Given the serious situation of the health system in France, many citizens are wondering: how can it be solved?
French healthcare was considered one of the best in Europe and the world. But, now, it is going through an unprecedented crisis; a series of difficulties, which is particularly worrying at the beginning of the summer season. The Euronews journalist, Monica Pinna, has traveled through France to take the pulse of the situation, try to understand the causes that have caused the crisis, and consider possible solutions.
“We don’t have the right infrastructure, we don’t have the right conditions, we don’t have the right tools…we don’t have enough staff. It’s complicated.” This is the grim picture presented by Maxime Bartolini, a member of the care unit in the emergency room. He is a young nurse who works at the Fréjus-Saint-Raphaël hospital, on the Côte d’Azur, and who speaks with the sorrowful tone of someone who has lived through many complicated situations.

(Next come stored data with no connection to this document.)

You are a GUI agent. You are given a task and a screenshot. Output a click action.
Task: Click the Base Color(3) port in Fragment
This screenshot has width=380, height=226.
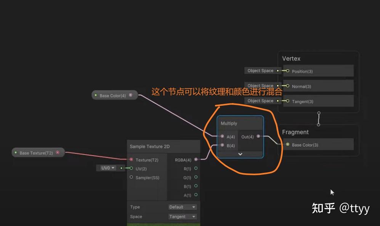pyautogui.click(x=288, y=145)
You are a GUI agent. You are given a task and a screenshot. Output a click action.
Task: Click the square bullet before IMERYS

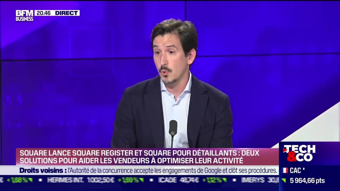pos(235,180)
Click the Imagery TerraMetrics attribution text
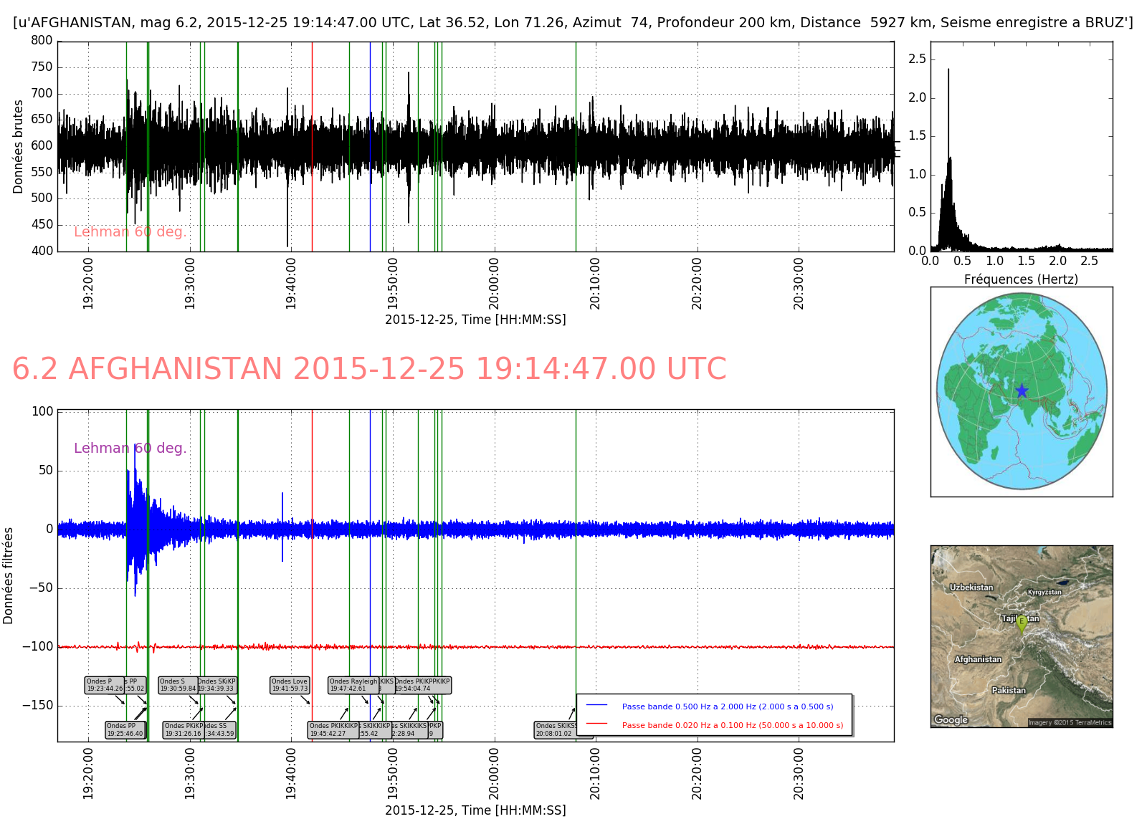The height and width of the screenshot is (824, 1147). click(x=1070, y=722)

“We have been working at a high and sustained pace since last December,” he adds. “All the peripheral hospital infrastructures start to close at night. This poses a danger to the patient, and it’s an overload for us. , the situation is becoming catastrophic,” he concludes.

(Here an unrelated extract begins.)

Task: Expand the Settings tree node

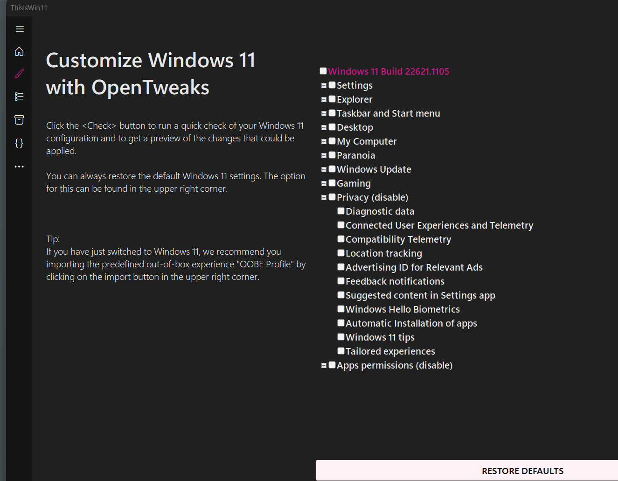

Fréjus-Saint-Raphaël is the main hospital in the Var region, in the south of France. It accuses the lack of five permanent doctors, which is nothing compared to other emergency services in the region. In Draguignan, some 30 kilometers away, the unit responsible for providing this type of assistance has been intermittently closed at night since October. The service would need to have about twenty doctors, permanently, to be able to function with guarantees.

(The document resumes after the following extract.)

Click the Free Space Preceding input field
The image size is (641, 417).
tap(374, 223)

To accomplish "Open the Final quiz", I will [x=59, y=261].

This acute lack of health personnel has no repercussion, only in the holiday period in the south of France. It is a problem that extends to the entire country, and even beyond.
The pandemic has highlighted the situation in which European health systems find themselves for a long time. Burnout due to the COVID-19 crisis has accelerated the decline in the number of workers in the health sector. Quite simply, the number of people leaving is greater than the number of young doctors and nurses arriving.
This crisis dominated the political debate before the French parliamentary elections, which were held last June. French President Emmanuel Macron launched a month-long mission to try to find solutions as early as this summer. Monica Pinna met the man who runs Macron’s so-called ‘blitz mission’ in Paris. This is François Braun, emergency doctor, and head of the union ‘Samu-Urgences de France’. He was appointed Minister of Health shortly after the Euronews reporter recorded this report.
Braun is convinced that the crisis in emergency care units is just the ‘tip of the iceberg’. For the Emergency Department to work, the entire health system needs a profound transformation. Today’s frontline medical staff demand more than applause. Health professionals consider that it is literally a ‘question of life and death’.